PARTS OF THE EXERCISE →
1 > Name every applicant tracking system product that the article on ATS checks below lists as an example.
2 > In the article on ATS checks below, rewrite the paragraph beginning "The ATS extracts your name" as a short bulleted list that keeps its main facts.
3 > Go on with the article on ATS checks below, picking up right after its final sentence.

TEXT SEGMENT →
What Are ATS Checks —
And How Do You Overcome Them?
Applicant Tracking Systems are software used by employers to manage, filter, and rank job applications automatically. If your resume doesn't pass the ATS check, no human ever sees it — no matter how qualified you are. Here's exactly how these systems work and what you can do about it.
What is an ATS check, exactly?
When you submit a job application online, your resume almost never goes directly to a human. It goes into an Applicant Tracking System — software like Workday, Greenhouse, Lever, Taleo, iCIMS, or BambooHR — which automatically processes it before a recruiter ever opens the application.
The ATS performs a series of automated checks:
Parsing — converting your resume into structured data
The ATS extracts your name, contact info, job titles, dates, employers, education, and skills into a structured database. Poorly formatted resumes (columns, tables, text boxes) lose content at this stage — the system simply can't read it.
Keyword matching — comparing you to the job description
The system scans your parsed resume for keywords from the job description — hard skills, tools, qualifications, job titles, and action verbs. Your "match rate" becomes the primary input into your ranking score.
Ranking — sorting all applicants by score
Every applicant gets a score. Recruiters are shown the top 10–20%. Below that threshold, applications may never be opened. The cut-off varies by company and volume of applicants, but it's almost always present.
The core problem: Two candidates with identical experience can get radically different scores depending on how they've written their resume. The one who matches the JD's exact language ranks higher — even if their actual experience is equivalent.
What ATS checks are actually looking for
Understanding the criteria helps you target your optimisation effort:
- Exact keyword matches — terms from the job description that appear verbatim in your resume. "Stakeholder management" vs "managing stakeholders" can be treated as a non-match by some systems.
- Semantic matches — more advanced ATS systems (and AI-powered ones) understand synonyms and related concepts. Claude AI (used by ATSCheck) excels here.
- Required qualifications — hard requirements like degree level, years of experience, and certifications are often used as binary knock-out filters before scoring even begins.

SUPPLIED RECORDS →
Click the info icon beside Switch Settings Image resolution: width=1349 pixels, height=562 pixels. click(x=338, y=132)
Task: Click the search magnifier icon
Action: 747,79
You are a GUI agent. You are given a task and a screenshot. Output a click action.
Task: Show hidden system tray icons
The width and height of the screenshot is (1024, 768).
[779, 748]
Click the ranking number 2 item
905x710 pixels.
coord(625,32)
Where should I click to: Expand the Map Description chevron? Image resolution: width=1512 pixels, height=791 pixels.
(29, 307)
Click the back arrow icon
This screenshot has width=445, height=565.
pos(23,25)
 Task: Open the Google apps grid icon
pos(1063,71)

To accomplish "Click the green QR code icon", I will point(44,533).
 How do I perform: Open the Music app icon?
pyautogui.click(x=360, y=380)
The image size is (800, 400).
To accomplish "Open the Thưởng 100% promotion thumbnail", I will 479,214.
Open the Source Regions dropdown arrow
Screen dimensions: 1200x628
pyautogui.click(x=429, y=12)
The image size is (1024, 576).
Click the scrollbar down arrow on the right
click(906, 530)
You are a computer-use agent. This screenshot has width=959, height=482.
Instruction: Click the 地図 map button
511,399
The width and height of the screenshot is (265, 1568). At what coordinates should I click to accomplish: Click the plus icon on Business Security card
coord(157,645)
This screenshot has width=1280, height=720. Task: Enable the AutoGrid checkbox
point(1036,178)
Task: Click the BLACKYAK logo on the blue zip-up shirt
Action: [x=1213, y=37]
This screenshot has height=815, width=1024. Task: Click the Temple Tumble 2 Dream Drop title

OUTPUTS IN ORDER →
1 > Workday, Greenhouse, Lever, Taleo, iCIMS, BambooHR

2 >
- The ATS pulls a resume's name, contact info, job titles, dates, employers, education, and skills into a structured database.
- Resumes with poor formatting, such as columns, tables, or text boxes, lose content at this stage because the system cannot read it.

3 >
- Formatting compatibility — whether your resume can be parsed cleanly. Single-column, plain-text-friendly layouts score higher than complex designed formats.
- Section completeness — missing standard sections (Experience, Education, Skills) signals an incomplete resume to some systems.
Common ATS myths — busted
"A beautifully designed resume with columns and icons shows effort and creativity."
Designed resumes with columns and graphics often parse as blank or garbled. ATS systems read plain text — not visual design.
"Keyword stuffing your resume with every term from the JD will boost your score."
Adding keywords you don't have experience with is dishonest and will fail at interview. Only add keywords for skills you genuinely possess.
"One great resume can be used for every application."
ATS scores are job-specific. A resume scoring 90 for one role may score 55 for another. Tailoring is essential for every application.
"Using white text to hide keywords tricks the ATS into a higher score."
Modern ATS and recruiter platforms flag this immediately. It's considered resume fraud and will result in automatic disqualification.
How to overcome every ATS check
Fix your formatting first
Switch to a single-column layout. Remove tables, text boxes, and graphics. Use standard section headers. Save as .pdf or .docx. This alone eliminates the most common ATS failure mode.
Match the JD's exact language
Don't paraphrase skills — mirror the exact phrasing used in the job description. Run your resume through ATSCheck to see exactly which keywords are missing.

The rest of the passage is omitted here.